Schröder bekommt für seine Lobby-Tätigkeiten mehrere hunderttausend Euro jährlich. Neben seiner Rosneft-Tätigkeit  ist er unter anderem noch Vorsitzender des Aktionärsausschusses bei der Nordstream AG. In Deutschland bezieht er zudem ein Ruhegehalt von rund 8.300 Euro monatlich als Altkanzler. Im Fall einer Sanktion wären auch diese Gelder eingefroren.

Sein Vermögen würde dann von der Bundesbank überwacht werden. Mögliche Verstöße meldet sie an Ermittlungsbehörden und die örtlich zuständige Staatsanwaltschaft. Die Bundesbank ist Teil einer Task Force, zu der mindestens vierzehn Behörden gehören. Diese richtete die Bundesregierung Wochen nach Beginn des Angriffskrieges ein – zuvor hatte es keine echte Struktur zur effektiven Durchsetzung der Sanktionen gegeben.

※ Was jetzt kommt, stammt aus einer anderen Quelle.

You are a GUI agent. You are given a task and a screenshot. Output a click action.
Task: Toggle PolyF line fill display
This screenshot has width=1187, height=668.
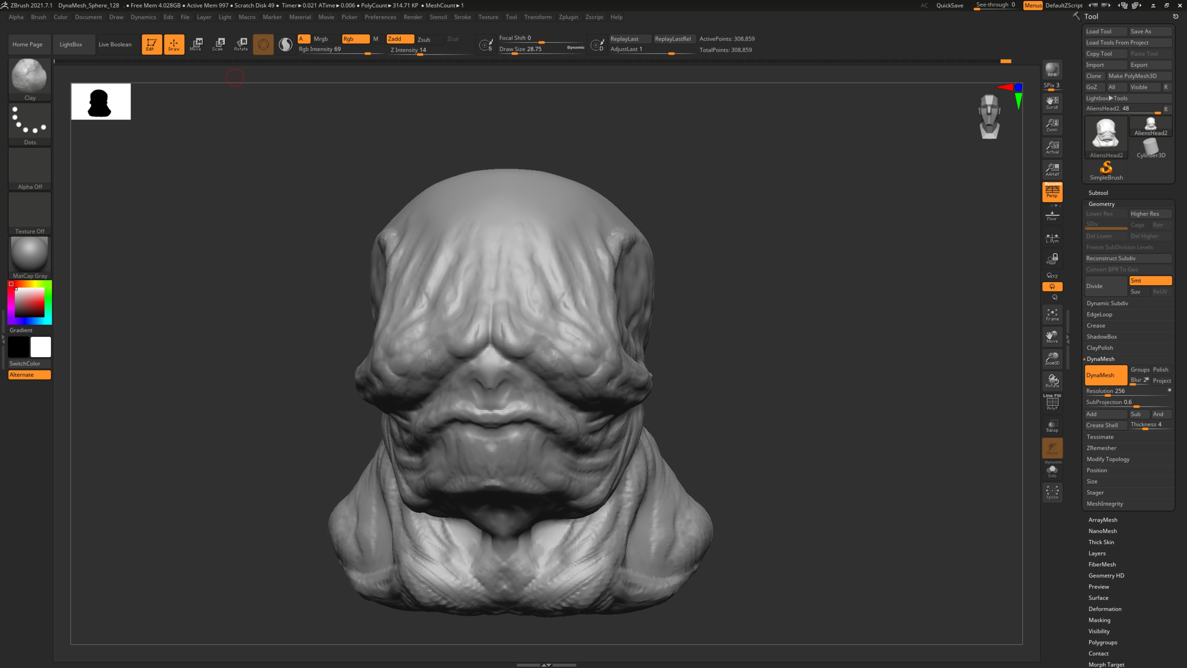coord(1052,403)
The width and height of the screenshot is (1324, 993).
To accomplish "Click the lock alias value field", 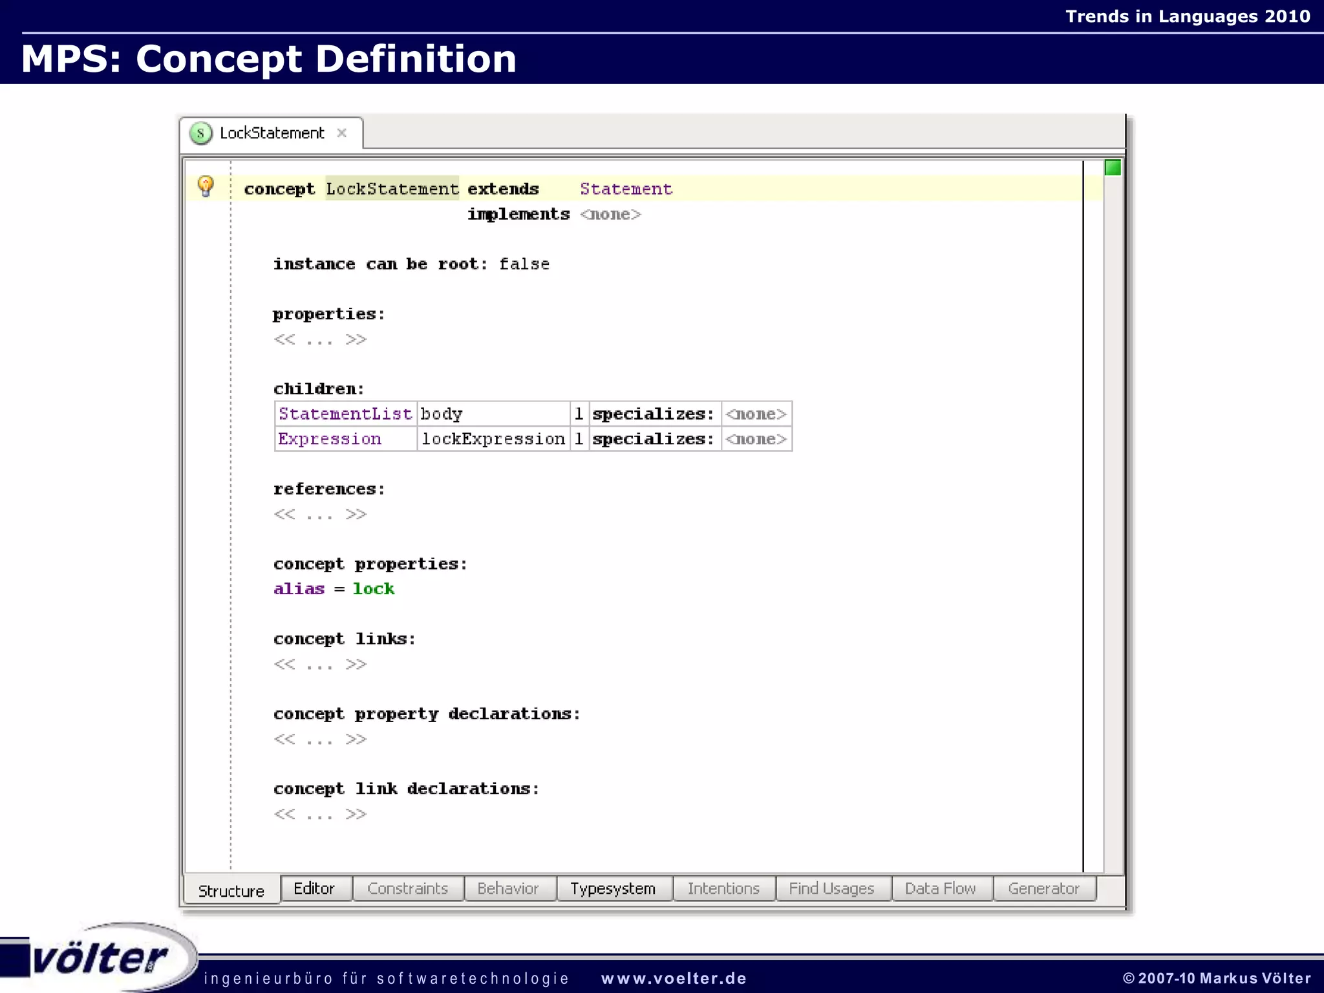I will [373, 589].
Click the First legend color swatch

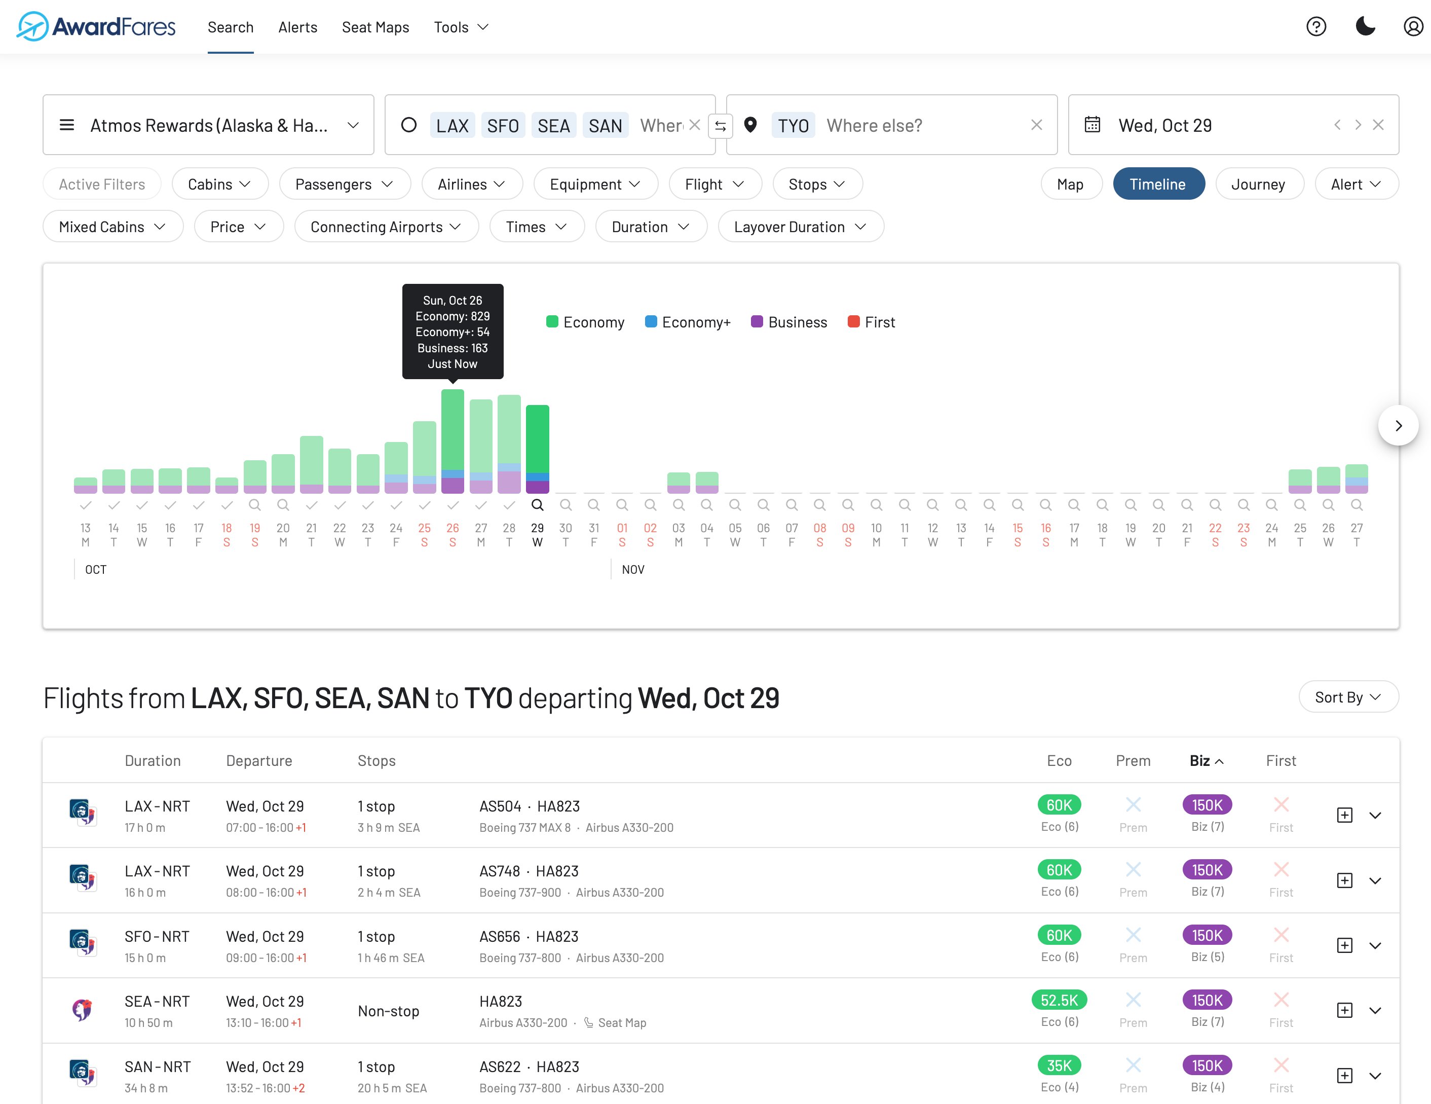(x=853, y=321)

Durchsetzung von Sanktionen schwer zu prüfen

Dennoch bleibt die Überwachung sanktionierter Personen europaweit schwierig. 4.000 Personen hat die EU aufgrund der Angriffe Russlands sanktioniert. Innerhalb der EU dürfen sie ohne Genehmigung keine Rechtsgeschäfte mehr durchführen. Doch über Strohleute oder Firmen anderer Personen lässt sich Vermögen faktisch weiter verschieben. Um das besser zu kontrollieren, hat auch die EU eine Task Force gebildet. Bei Rosneft ist bisher nur der Konzernchef Igor Sechin von einer Sanktionierung der EU betroffen.

Mit dem Sanktionstracker führt CORRECTIV tagesaktuell alle verhängten Sanktionen gegen Personen und Unternehmen auf. Wir recherchieren zudem, ob und wie die Sanktionen überwacht und eingehalten werden.